In another embodiment, a system for drilling a cavity/borehole is provided. The system may include a first means, a plurality of gauge pad sets, and a second means. The first means may be for receiving and transferring rotational motion. The first means may include a chassis. The plurality of gauge pad sets may each include at least one gauge pad. The second means may be for moveably coupling at least one of the gauge pads of at least one of the plurality of gauge pad sets with the first means. The second means may include a gauge pad structure.
The present invention is described in conjunction with the appended figures:
In the appended figures, similar components and/or features may have the same numerical reference label. Further, various components of the same type may be distinguished by following the reference label by a letter that distinguishes among the similar components and/or features. If only the first numerical reference label is used in the specification, the description is applicable to any one of the similar components and/or features having the same first numerical reference label irrespective of the letter suffix.
The ensuing description provides exemplary embodiments only, and is not intended to limit the scope, applicability or configuration of the disclosure. Rather, the ensuing description of the exemplary embodiments will provide those skilled in the art with an enabling description for implementing one or more exemplary embodiments. It will be understood that various changes may be made in the function and arrangement of elements without departing from the spirit and scope of the invention as set forth in the appended claims.
Specific details are given in the following description to provide a thorough understanding of the embodiments. However, it will be understood by one of ordinary skill in the art that the embodiments may be practiced without these specific details. For example, circuits, systems, networks, processes, and other elements in the invention may be shown as components in block diagram form in order not to obscure the embodiments in unnecessary detail. In other instances, well-known circuits, processes, algorithms, structures, and techniques may be shown without unnecessary detail in order to avoid obscuring the embodiments.

_GOAL_. Please return, word for word, the part of the drilling system text above that opens with the words containing "The present invention" and closes with "the letter suffix.".

_DATASET CONTENT_.
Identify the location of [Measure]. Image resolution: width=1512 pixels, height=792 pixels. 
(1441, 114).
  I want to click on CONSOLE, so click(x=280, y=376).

_COMPLETE OUTPUT_.
The present invention is described in conjunction with the appended figures:
In the appended figures, similar components and/or features may have the same numerical reference label. Further, various components of the same type may be distinguished by following the reference label by a letter that distinguishes among the similar components and/or features. If only the first numerical reference label is used in the specification, the description is applicable to any one of the similar components and/or features having the same first numerical reference label irrespective of the letter suffix.